[Stored entries]
====================
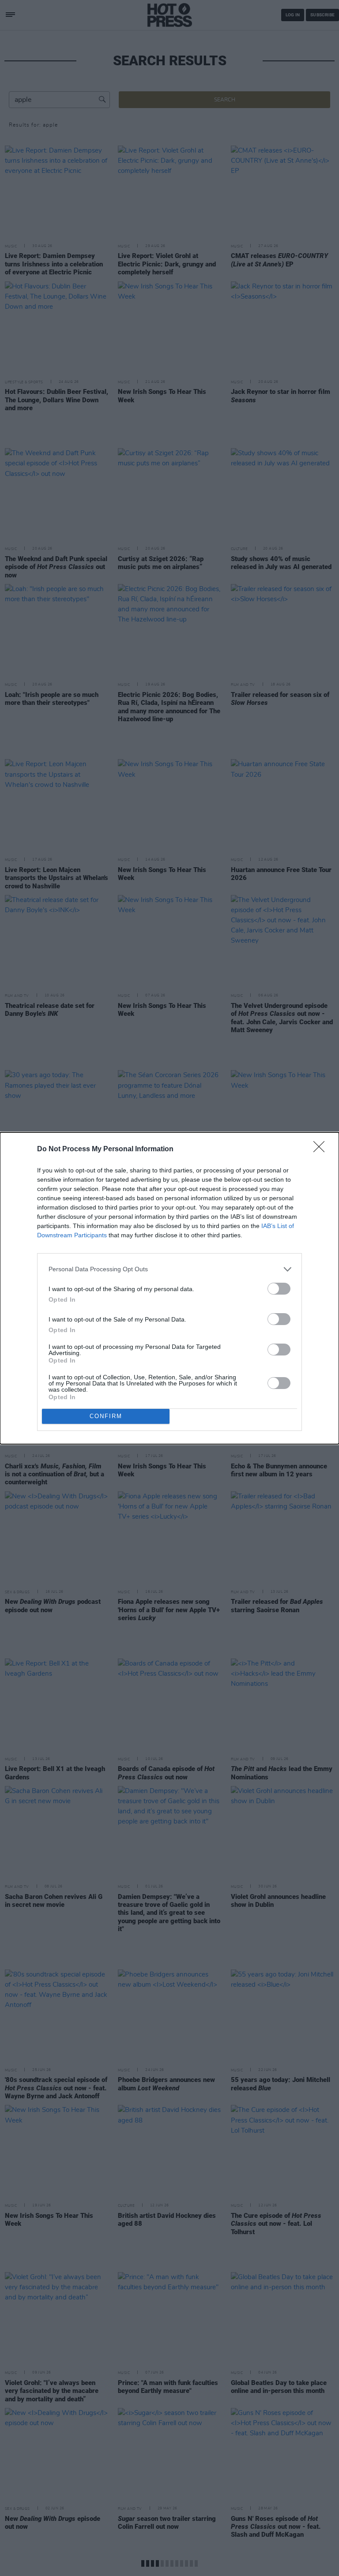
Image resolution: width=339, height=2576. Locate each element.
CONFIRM (106, 1416)
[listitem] (169, 1269)
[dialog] (169, 1288)
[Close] (321, 1149)
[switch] (278, 1289)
====================
Problem :: When you transcribe the entries above, keep every word exact and leave out the pictures.

Completed exercise ::
Image resolution: width=339, height=2576. Locate each element.
CONFIRM (106, 1416)
[listitem] (169, 1269)
[dialog] (169, 1288)
[Close] (321, 1149)
[switch] (278, 1289)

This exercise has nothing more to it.